BEGIN

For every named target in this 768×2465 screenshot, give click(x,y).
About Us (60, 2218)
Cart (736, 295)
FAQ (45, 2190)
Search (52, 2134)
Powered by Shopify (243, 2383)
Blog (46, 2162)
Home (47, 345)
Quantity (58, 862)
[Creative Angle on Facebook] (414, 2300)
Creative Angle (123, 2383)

END
BEGIN

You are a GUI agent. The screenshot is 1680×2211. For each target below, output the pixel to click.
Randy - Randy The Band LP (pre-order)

END

• WHAT IS EXPECTED
With the line holding "FAQ (45, 2190)" as the first and the line holding "Creative Angle (123, 2383)" as the last, set down that range of the entries above exactly, and nothing else.

• ANSWER SPACE
FAQ (45, 2190)
Search (52, 2134)
Powered by Shopify (243, 2383)
Blog (46, 2162)
Home (47, 345)
Quantity (58, 862)
[Creative Angle on Facebook] (414, 2300)
Creative Angle (123, 2383)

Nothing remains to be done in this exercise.